Turn the rows from the line with "return wire ends" through the end of the rows into a numbered list, skipping blank lines. Leave the pictures out.

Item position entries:
++++++
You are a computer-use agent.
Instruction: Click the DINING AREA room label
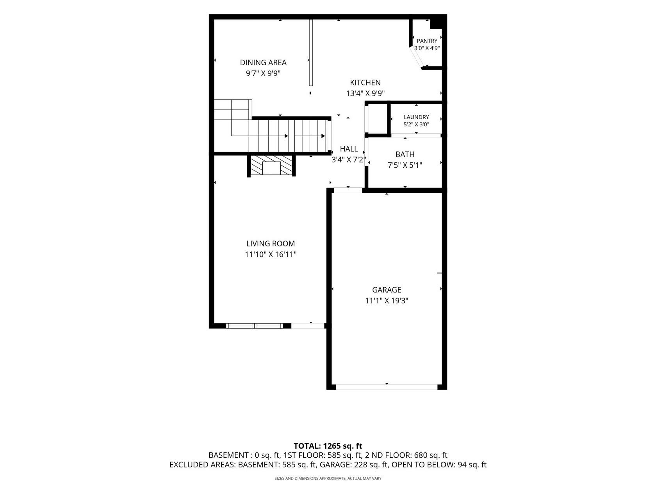pos(263,62)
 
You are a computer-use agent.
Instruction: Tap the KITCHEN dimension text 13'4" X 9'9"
pos(365,93)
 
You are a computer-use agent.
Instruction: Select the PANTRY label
pos(427,41)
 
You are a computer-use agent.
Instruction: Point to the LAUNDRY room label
pos(416,117)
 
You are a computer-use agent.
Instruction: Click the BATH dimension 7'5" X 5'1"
pos(405,165)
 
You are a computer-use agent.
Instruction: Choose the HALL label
pos(349,149)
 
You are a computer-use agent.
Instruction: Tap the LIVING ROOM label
pos(271,243)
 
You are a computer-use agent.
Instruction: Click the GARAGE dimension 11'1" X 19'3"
pos(387,301)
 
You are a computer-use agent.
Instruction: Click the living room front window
pos(254,326)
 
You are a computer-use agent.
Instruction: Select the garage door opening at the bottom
pos(387,387)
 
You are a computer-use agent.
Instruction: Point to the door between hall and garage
pos(348,190)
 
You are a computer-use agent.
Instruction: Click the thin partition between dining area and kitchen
pos(311,53)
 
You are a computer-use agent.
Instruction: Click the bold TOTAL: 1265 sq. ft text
pos(328,446)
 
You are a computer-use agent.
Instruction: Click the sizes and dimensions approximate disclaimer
pos(328,478)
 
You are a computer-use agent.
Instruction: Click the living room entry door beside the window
pos(308,326)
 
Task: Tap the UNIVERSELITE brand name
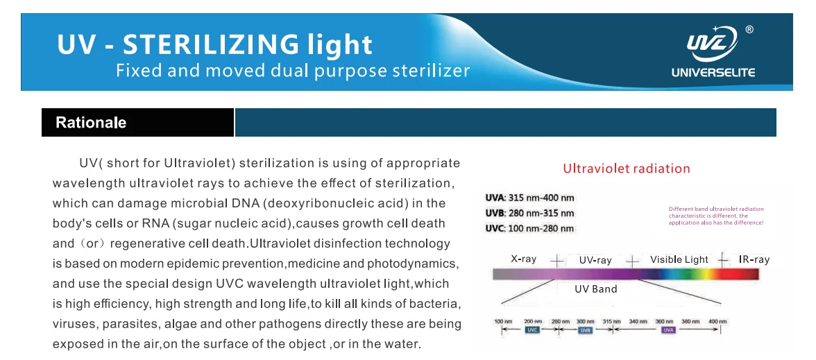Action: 713,73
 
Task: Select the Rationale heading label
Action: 91,123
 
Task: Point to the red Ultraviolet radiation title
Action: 626,169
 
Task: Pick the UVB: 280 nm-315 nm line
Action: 529,214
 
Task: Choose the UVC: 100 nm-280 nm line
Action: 529,229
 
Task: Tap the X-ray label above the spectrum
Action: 524,259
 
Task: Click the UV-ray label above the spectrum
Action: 595,260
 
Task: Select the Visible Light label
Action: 679,259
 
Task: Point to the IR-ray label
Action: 754,259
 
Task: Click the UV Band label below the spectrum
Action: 595,289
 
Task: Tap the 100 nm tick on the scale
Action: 503,322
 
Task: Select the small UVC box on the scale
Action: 532,331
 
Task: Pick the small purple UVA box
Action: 668,331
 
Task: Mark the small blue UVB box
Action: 585,331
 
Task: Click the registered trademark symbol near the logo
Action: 749,29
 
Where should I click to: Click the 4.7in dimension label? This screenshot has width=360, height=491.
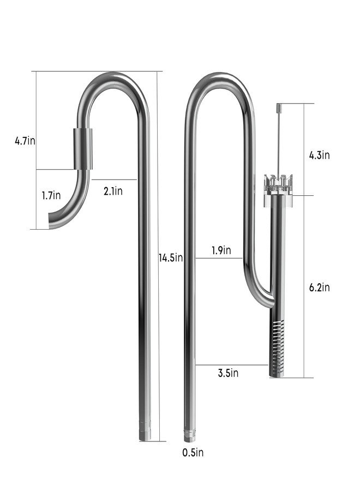click(25, 141)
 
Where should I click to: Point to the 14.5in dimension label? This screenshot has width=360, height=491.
click(170, 258)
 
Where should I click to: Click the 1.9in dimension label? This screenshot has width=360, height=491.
click(221, 250)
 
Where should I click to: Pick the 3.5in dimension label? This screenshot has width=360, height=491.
click(228, 373)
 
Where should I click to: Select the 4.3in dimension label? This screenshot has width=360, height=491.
click(319, 155)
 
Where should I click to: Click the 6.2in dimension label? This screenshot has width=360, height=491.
click(319, 288)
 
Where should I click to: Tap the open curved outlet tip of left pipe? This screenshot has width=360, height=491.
click(53, 223)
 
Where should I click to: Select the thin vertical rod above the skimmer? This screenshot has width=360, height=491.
click(278, 142)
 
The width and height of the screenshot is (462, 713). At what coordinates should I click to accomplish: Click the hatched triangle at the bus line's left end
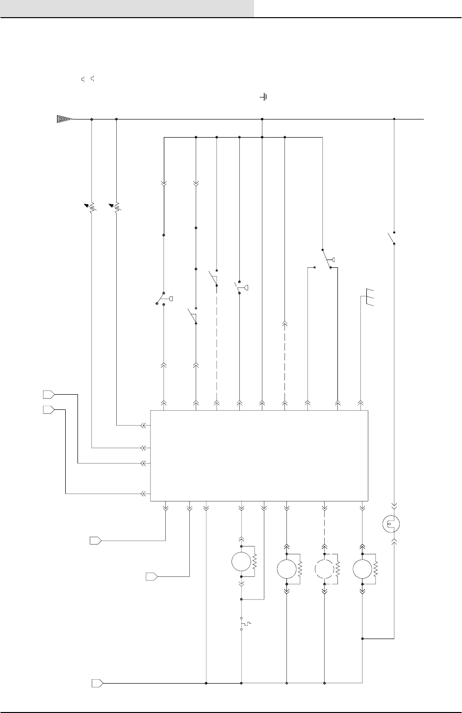[x=64, y=119]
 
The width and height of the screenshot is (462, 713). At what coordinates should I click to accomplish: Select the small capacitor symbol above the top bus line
[x=264, y=97]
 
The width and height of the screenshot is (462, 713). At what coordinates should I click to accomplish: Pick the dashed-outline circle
[x=324, y=570]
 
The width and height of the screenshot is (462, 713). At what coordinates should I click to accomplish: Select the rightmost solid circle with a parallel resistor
[x=362, y=570]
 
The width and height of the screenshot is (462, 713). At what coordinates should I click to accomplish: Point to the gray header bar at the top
[x=127, y=8]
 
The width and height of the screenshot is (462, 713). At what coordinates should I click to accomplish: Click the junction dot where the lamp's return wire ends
[x=362, y=639]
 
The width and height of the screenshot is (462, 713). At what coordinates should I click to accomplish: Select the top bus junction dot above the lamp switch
[x=395, y=119]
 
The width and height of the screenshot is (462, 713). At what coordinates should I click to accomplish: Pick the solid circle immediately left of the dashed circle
[x=286, y=570]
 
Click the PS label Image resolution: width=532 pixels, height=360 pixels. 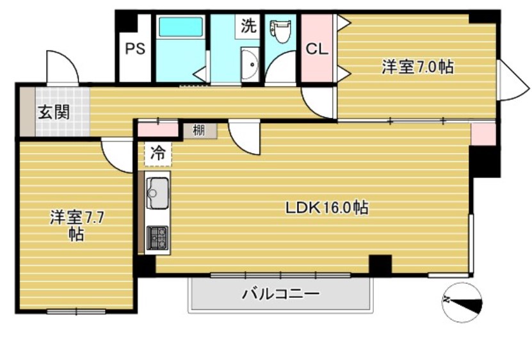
++++++
Expected answer:
1. The width and height of the screenshot is (462, 713). At what coordinates should I click to accomplish: Click the junction dot where the lamp's return wire ends
2. [x=362, y=639]
3. The width and height of the screenshot is (462, 713). At what coordinates should I click to accomplish: Select the top bus junction dot above the lamp switch
4. [x=395, y=119]
5. The width and height of the screenshot is (462, 713). At what coordinates should I click to accomplish: Pick the solid circle immediately left of the dashed circle
6. [x=286, y=570]
7. Click the PS label Image resolution: width=532 pixels, height=360 pixels. 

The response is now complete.